Copy out the records word for word, starting with the line that contains "You are a computer-use" and going on through the line that contains "Instruction: Select the bell alert tool", and nothing else.

- _MATERIAL SHOWN_:

----------

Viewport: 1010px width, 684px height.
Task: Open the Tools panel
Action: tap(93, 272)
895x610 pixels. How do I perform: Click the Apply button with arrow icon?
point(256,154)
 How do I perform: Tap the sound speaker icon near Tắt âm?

----------

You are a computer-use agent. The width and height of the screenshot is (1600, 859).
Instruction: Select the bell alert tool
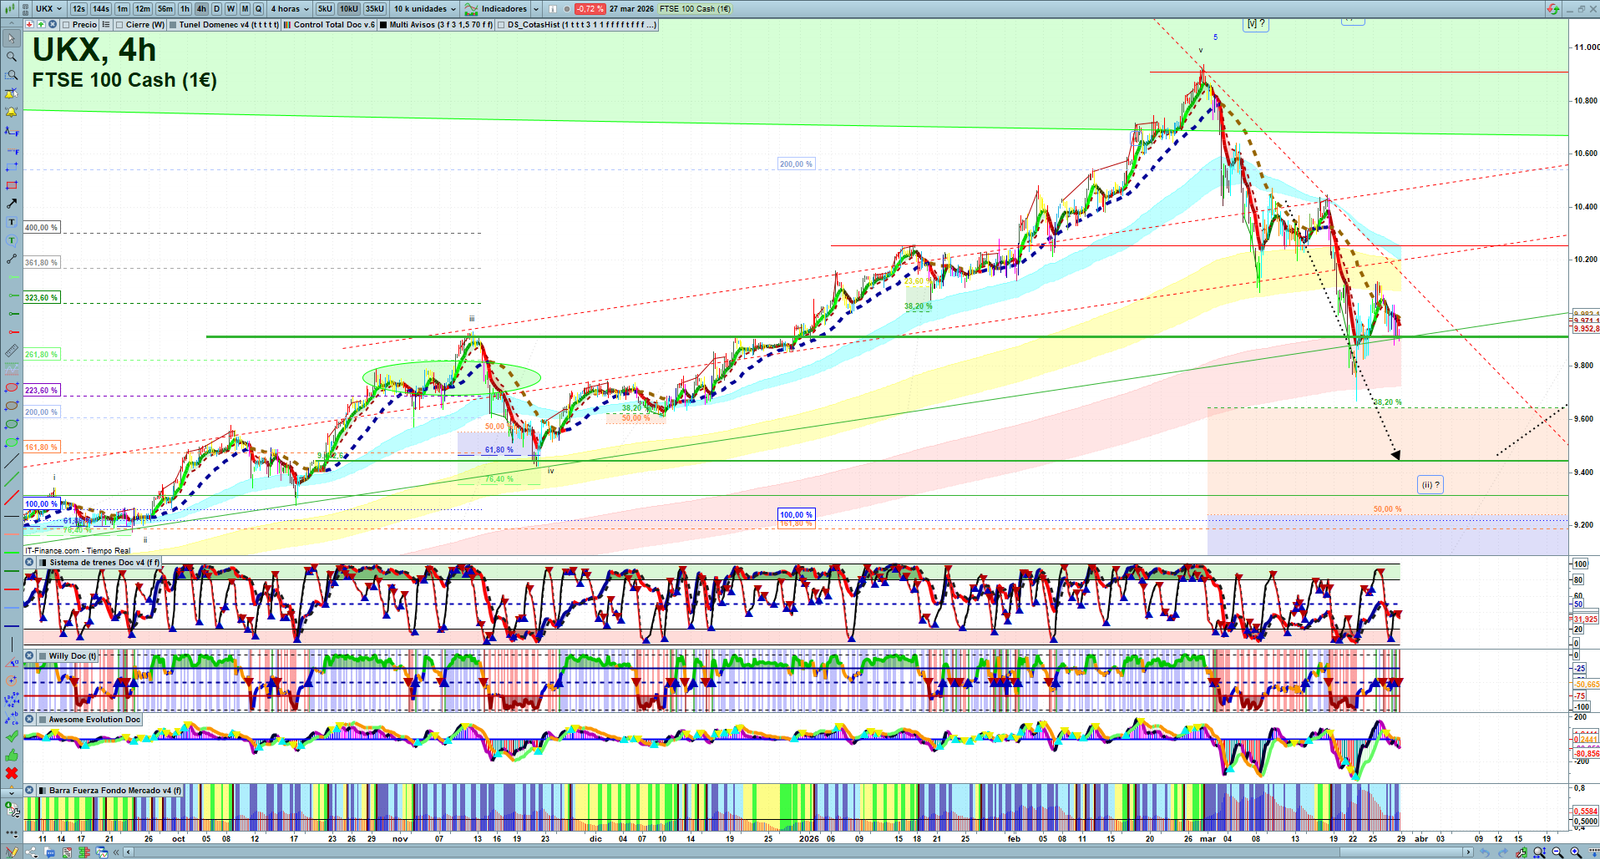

----------

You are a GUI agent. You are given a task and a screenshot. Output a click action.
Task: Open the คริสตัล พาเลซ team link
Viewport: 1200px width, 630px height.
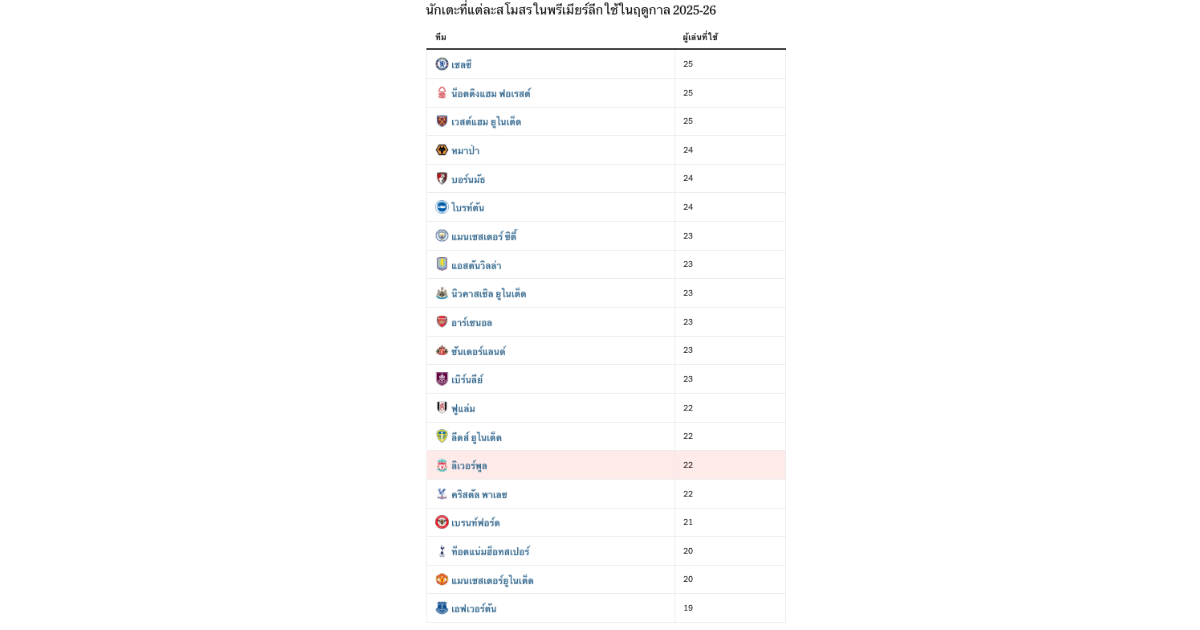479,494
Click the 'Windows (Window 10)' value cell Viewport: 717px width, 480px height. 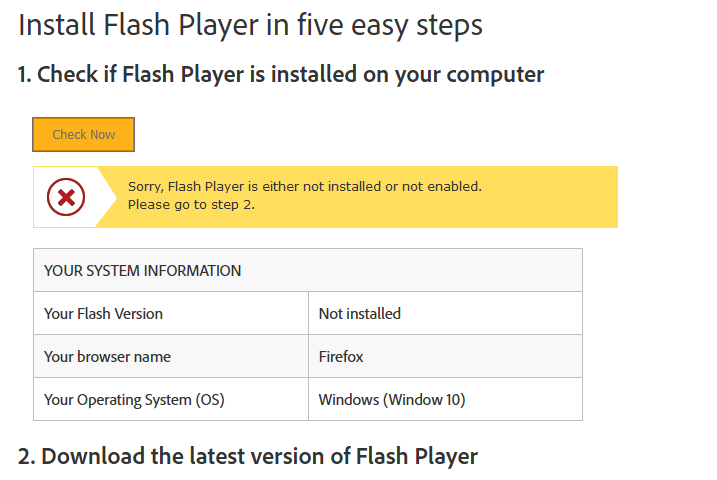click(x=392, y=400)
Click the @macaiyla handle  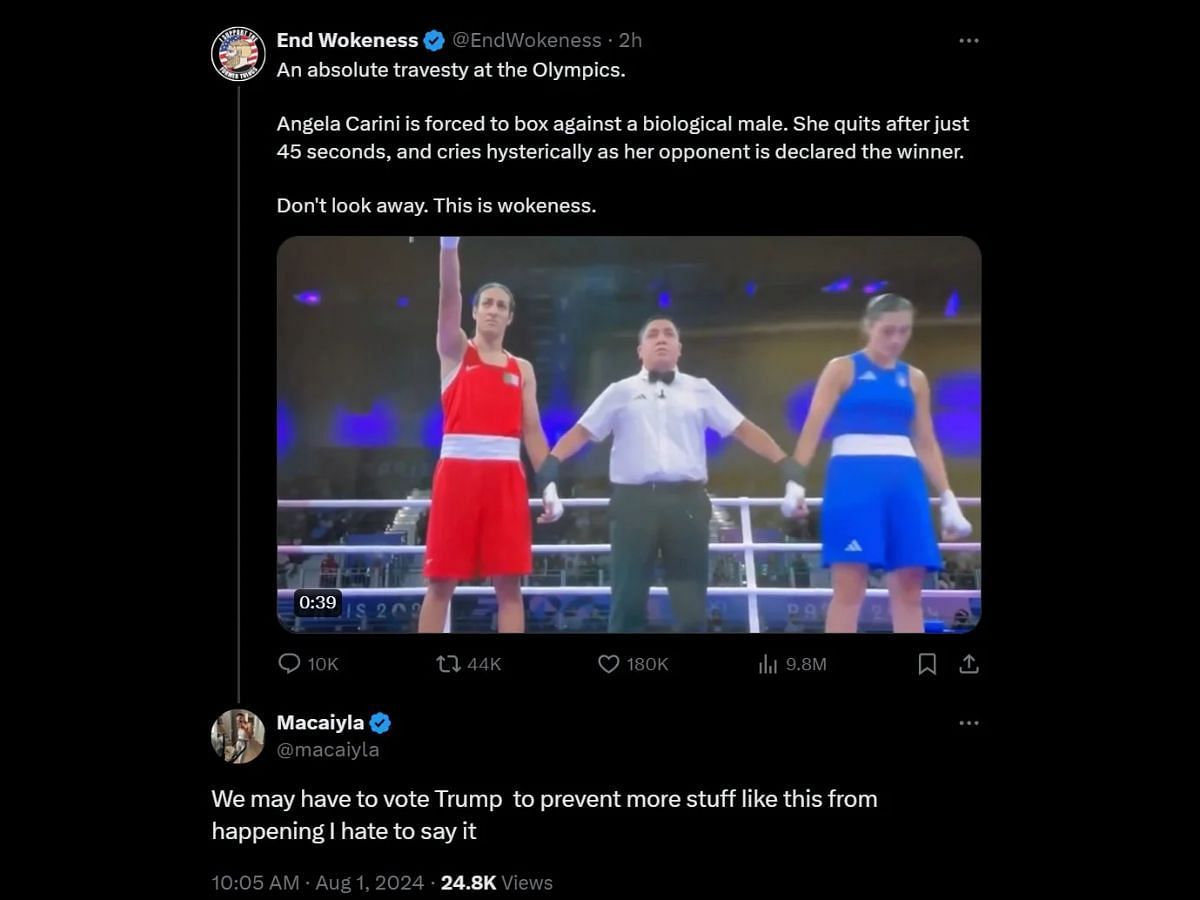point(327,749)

----------

- _SOLUTION FOR THIS TASK_:
You are a computer-use agent. The width and height of the screenshot is (1600, 859).
Instruction: Select the bell alert tool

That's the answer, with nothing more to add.